Ortelius, Abraham
Africae propriae tabula.
- Published: Antwerp
- Published date: 1612
- Type: Antique Map, map
- Issue date: 1612
- Technique: Copper engraving / later hand colored.
- Size: 338 by 488mm (13 by 19 inches).
- Bibliography: Broe. 218, Koemann III, map 8610H:31, ed. 31:051 (1595 Latin)
- Stock number: 30987
- Condition: In excellent condition.
Article description
Original copper engraving, published 1612 in the famous historical Atlas "Parergon" (Latin text-edition) by Abraham Ortelius. Finely later hand-colored in wash and outline.
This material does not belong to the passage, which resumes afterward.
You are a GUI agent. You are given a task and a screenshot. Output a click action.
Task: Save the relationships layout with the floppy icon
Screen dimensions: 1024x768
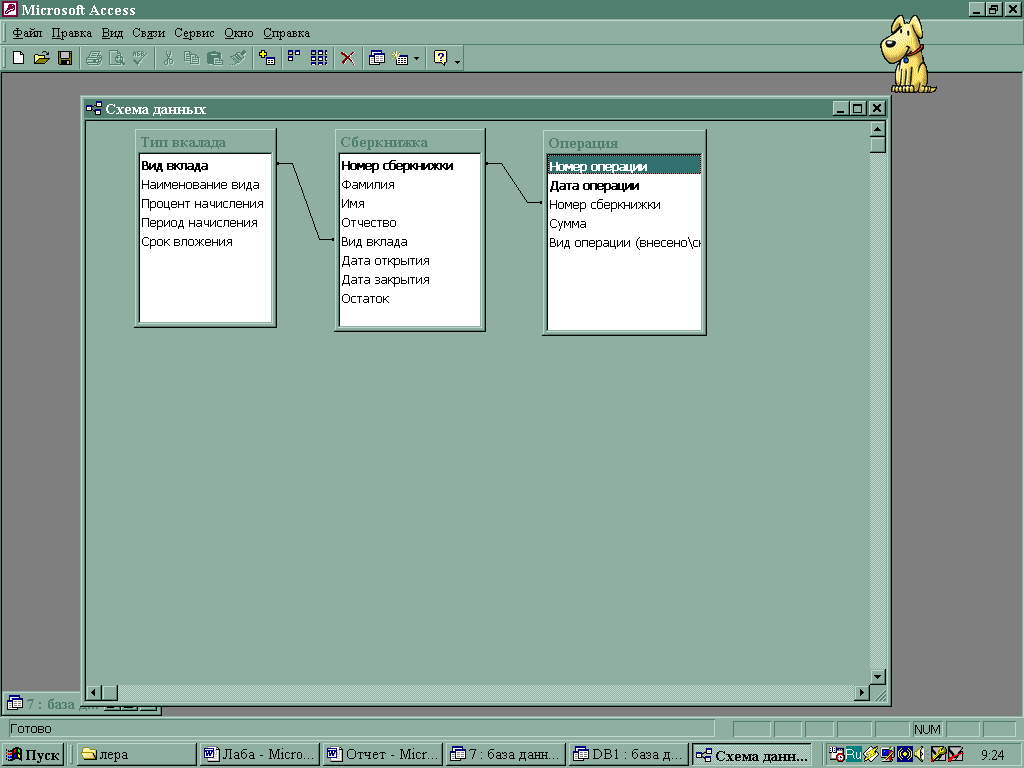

Very decorative map of North Africa (Libya and Tunisia) with Malta and southern Sicily.This map is ornated with a decorative title cartouche in the upper right corner and an inset with text cartouches in the lower left corner. Villages and towns are shown as miniature views. Ortelius was born on 14 April 1527 in the city of Antwerp, which was then in the Habsburg Netherlands (modern-day Belgium). The Orthellius family were originally from Augsburg, a Free imperial city of the Holy Roman Empire. In 1535, the family had fallen under suspicion of Protestantism. Following the death of Ortelius's father, his uncle Jacobus van Meteren returned from religious exile in England to take care of Ortelius. Abraham remained close to his cousin Emanuel van Meteren, who would later move to London. In 1575 he was appointed geographer to the king of Spain, Philip II, on the recommendation of Arias Montanus, who vouched for his orthodoxy. He travelled extensively in Europe and is specifically known to have traveled throughout the Seventeen Provinces; in southern, western, northern, and eastern Germany (e.g., 1560, 1575–1576); France (1559–1560); England and Ireland (1576); and Italy (1578, and perhaps twice or thrice between 1550 and 1558). Beginning as a map-engraver, in 1547 he entered the Antwerp Guild of Saint Luke as an illuminator of maps. He supplemented his income trading in books, prints, and maps, and his journeys included yearly visits to the Frankfurt book and print fair, where he met Gerardus Mercator in 1554. In 1560, however, when travelling with Mercator to Trier, Lorraine, and Poitiers, he seems to have been attracted, largely by Mercator's influence, towards the career of a scientific geographer. (Wikipedia)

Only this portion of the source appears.